What is needed :: The required answer is the run of lines from the one holding "645x992 pixels." to the end of the data below, copied exactly and free of pictures.

Dataset entries:
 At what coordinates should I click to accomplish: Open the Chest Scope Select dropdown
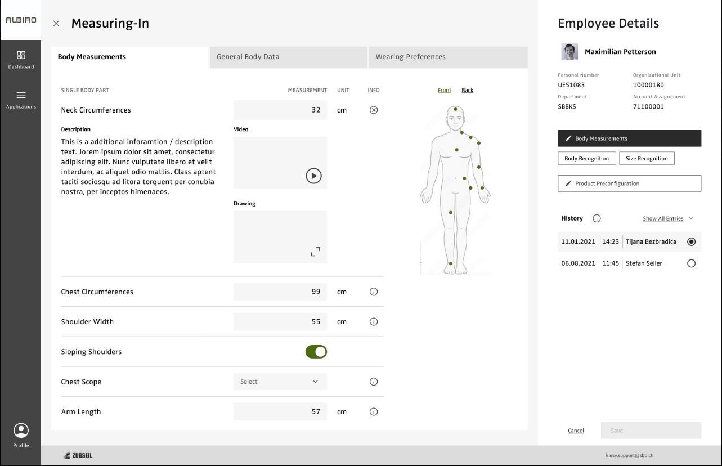click(280, 382)
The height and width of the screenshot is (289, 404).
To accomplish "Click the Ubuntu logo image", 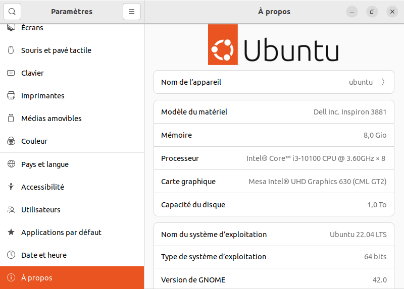I will coord(273,44).
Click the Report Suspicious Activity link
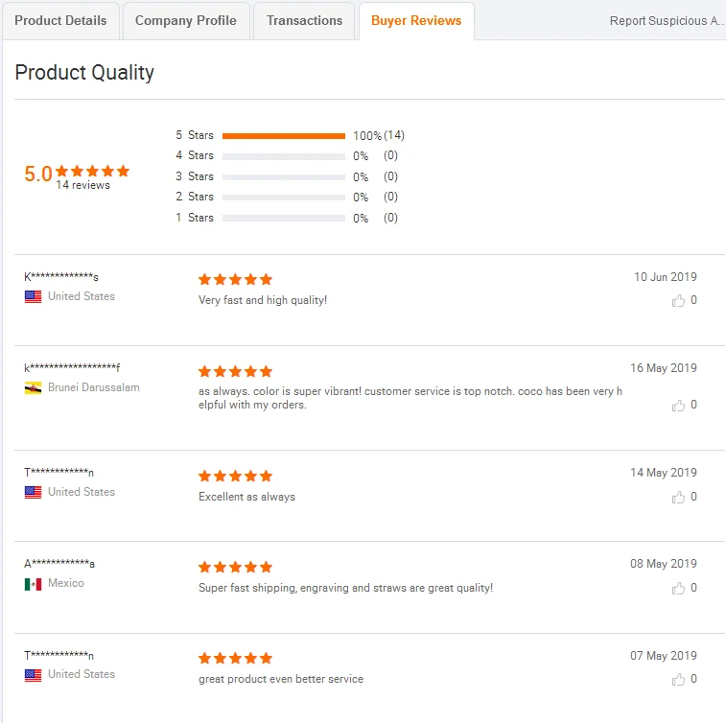The image size is (726, 723). pos(667,21)
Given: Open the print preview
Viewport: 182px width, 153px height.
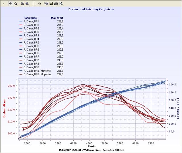Looking at the screenshot, I should (61, 4).
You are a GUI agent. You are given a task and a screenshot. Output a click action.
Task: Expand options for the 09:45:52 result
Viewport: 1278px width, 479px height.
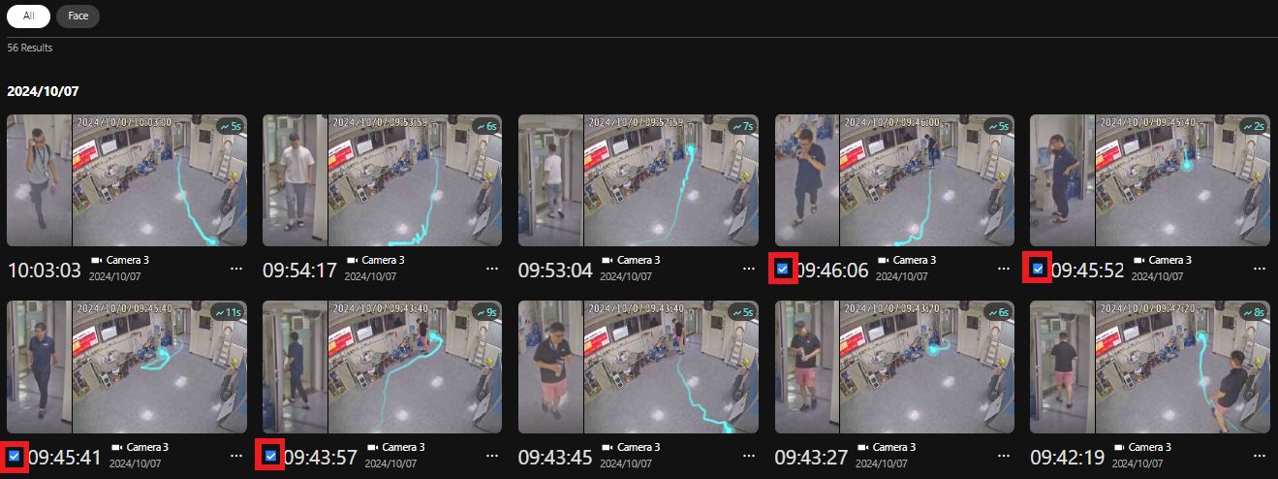point(1260,268)
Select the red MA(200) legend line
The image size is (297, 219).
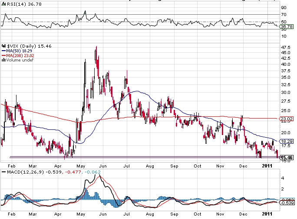[x=3, y=56]
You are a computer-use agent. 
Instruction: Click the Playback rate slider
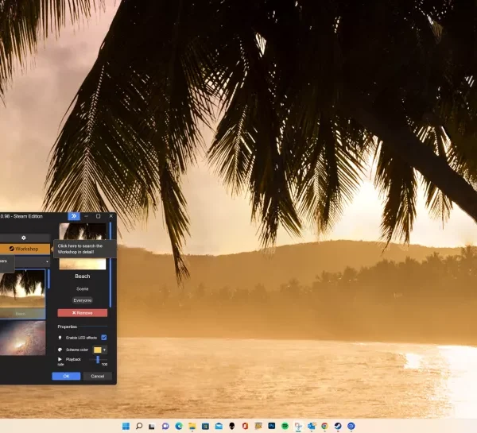(98, 360)
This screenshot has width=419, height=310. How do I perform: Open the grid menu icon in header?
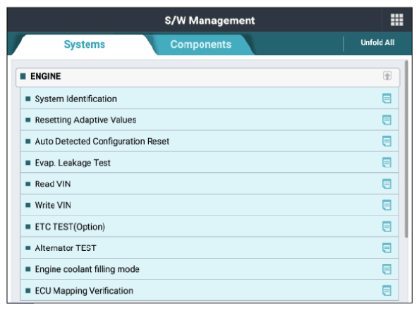397,20
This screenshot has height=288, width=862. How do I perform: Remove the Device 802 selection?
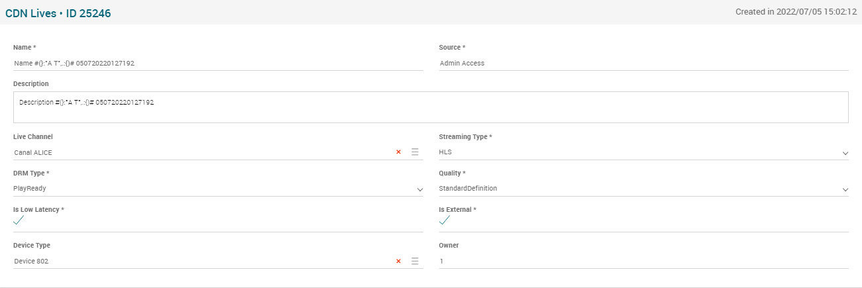(398, 262)
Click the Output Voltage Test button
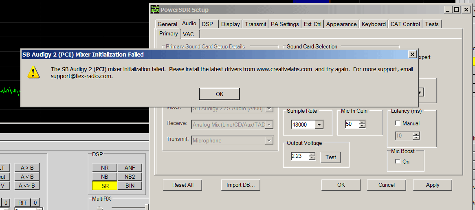The width and height of the screenshot is (475, 210). click(330, 157)
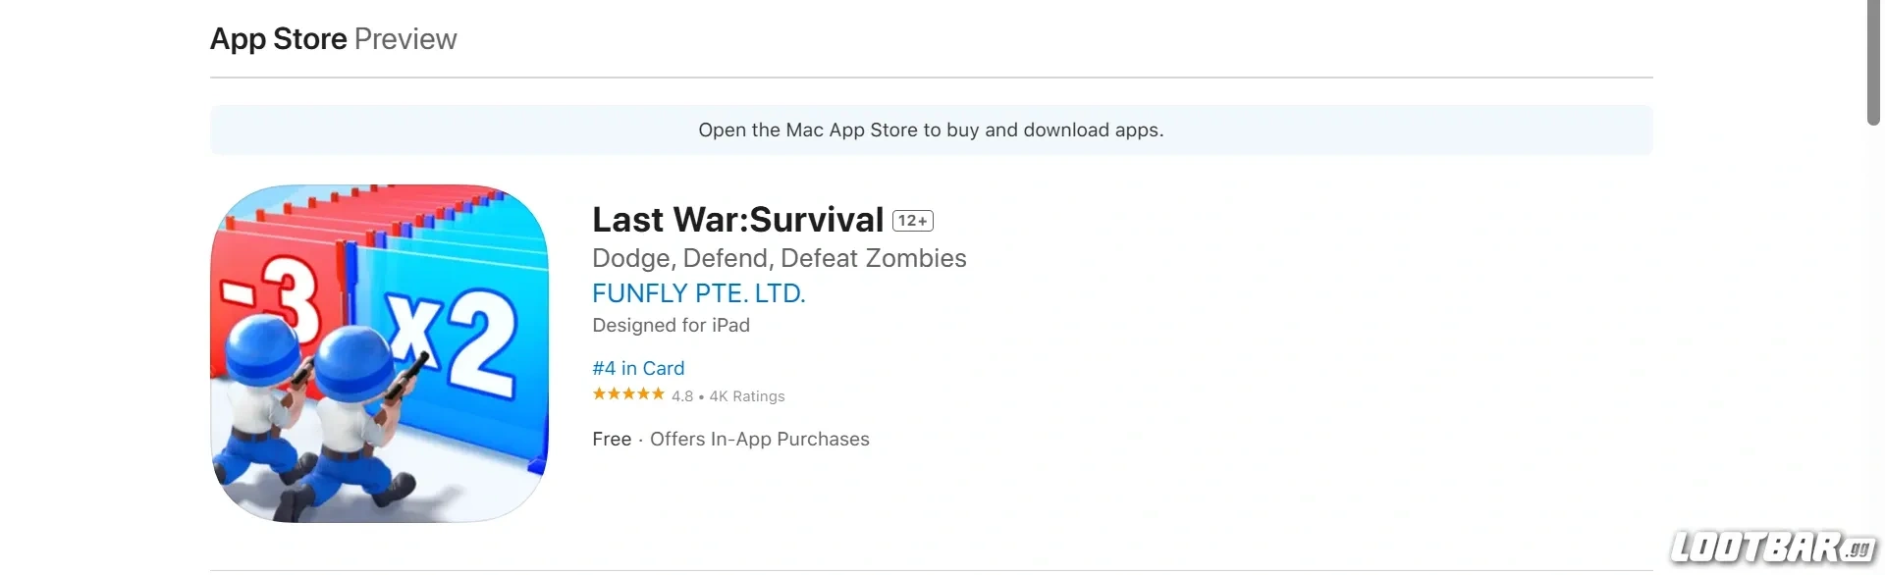The width and height of the screenshot is (1885, 575).
Task: Open the LOOTBAR.gg logo watermark
Action: (x=1775, y=548)
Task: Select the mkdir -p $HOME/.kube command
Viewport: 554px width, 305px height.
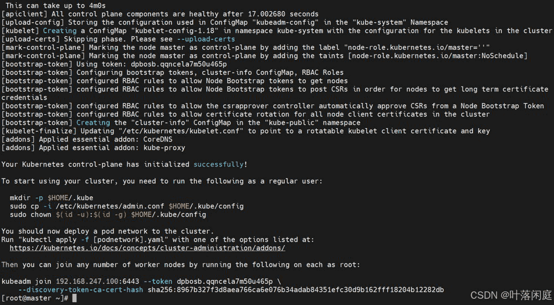Action: click(x=52, y=197)
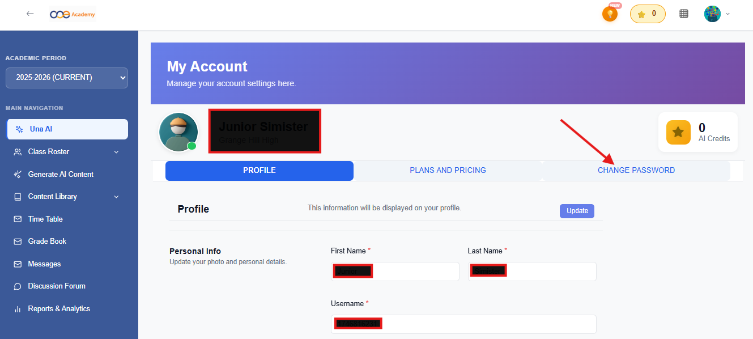753x339 pixels.
Task: Switch to the Plans and Pricing tab
Action: pos(448,170)

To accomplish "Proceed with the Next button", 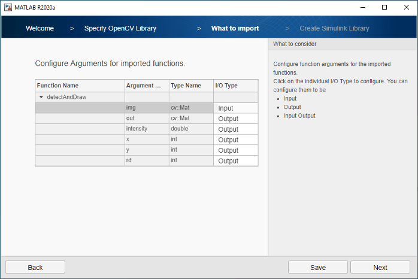I will click(380, 267).
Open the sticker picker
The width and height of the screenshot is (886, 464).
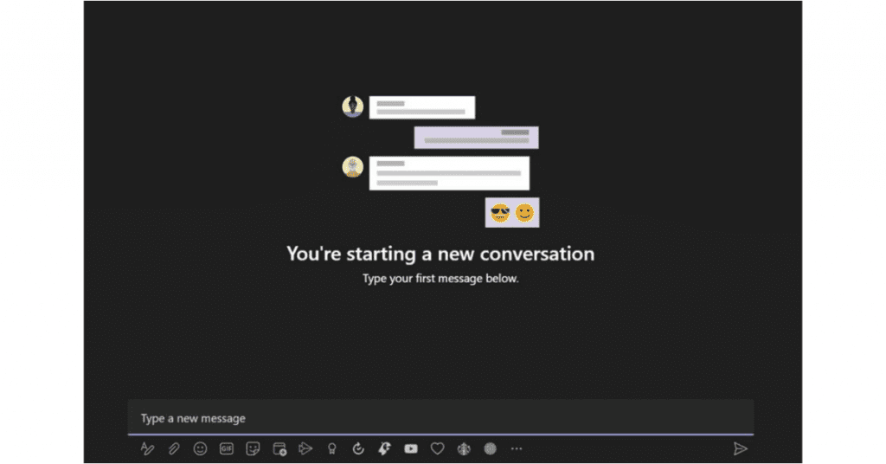pyautogui.click(x=253, y=448)
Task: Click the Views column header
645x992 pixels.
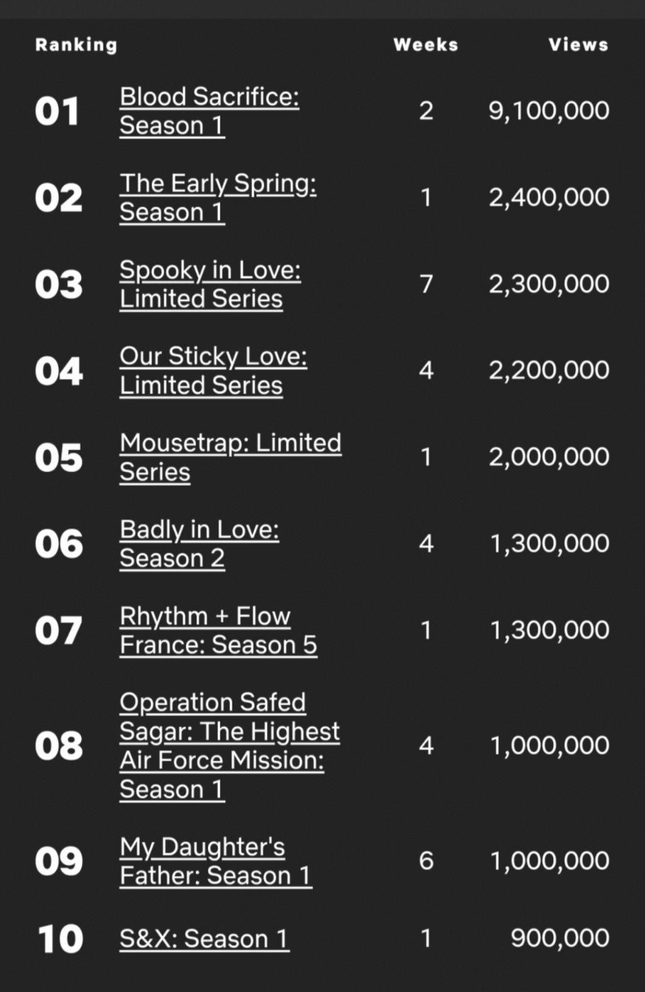Action: click(578, 45)
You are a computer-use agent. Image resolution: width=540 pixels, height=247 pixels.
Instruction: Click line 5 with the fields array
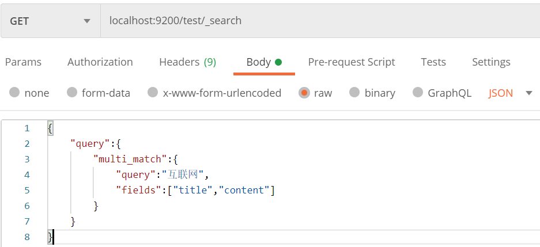click(x=195, y=190)
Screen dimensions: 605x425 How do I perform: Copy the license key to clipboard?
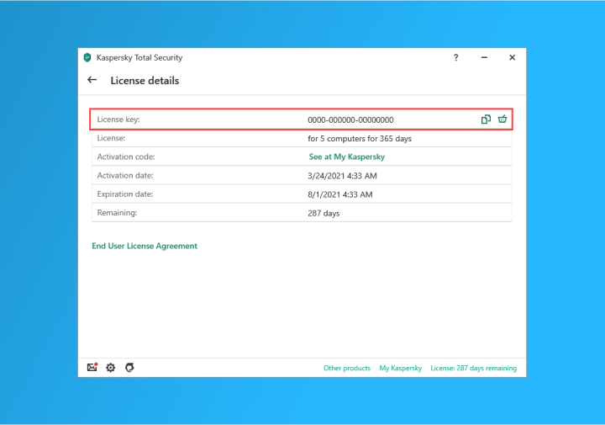(x=486, y=120)
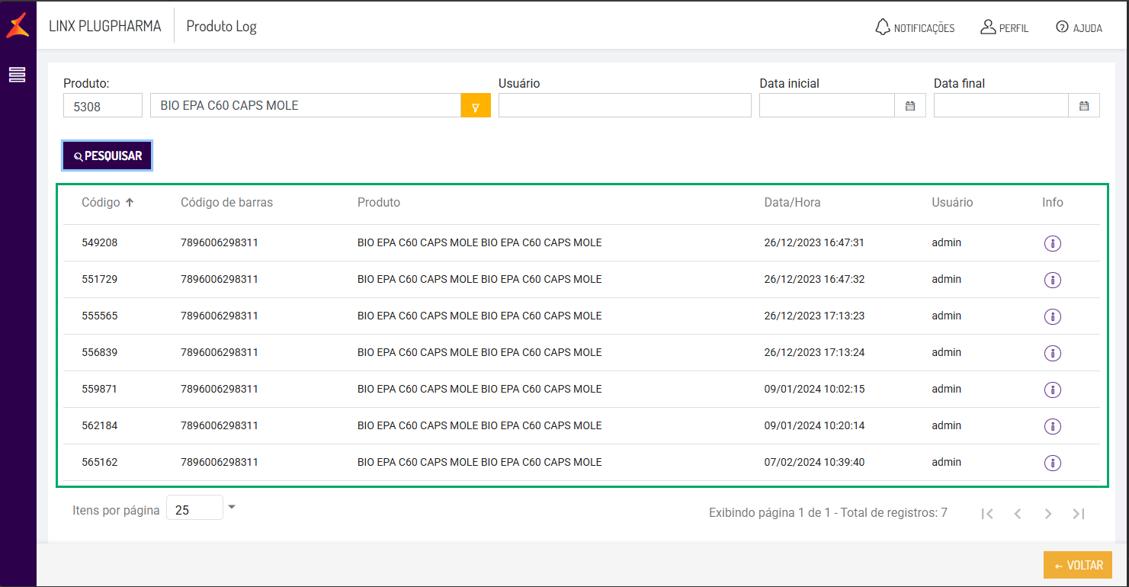Click the Linx logo icon

(18, 25)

Reply ::
645x992 pixels.
Action: click(578, 45)
You are a computer-use agent. Image resolution: width=540 pixels, height=247 pixels.
Instruction: Click line 5 with the fields array
click(x=195, y=190)
Screen dimensions: 605x425 How do I perform: Copy the license key to clipboard?
(x=486, y=120)
Click the Linx logo icon

(18, 25)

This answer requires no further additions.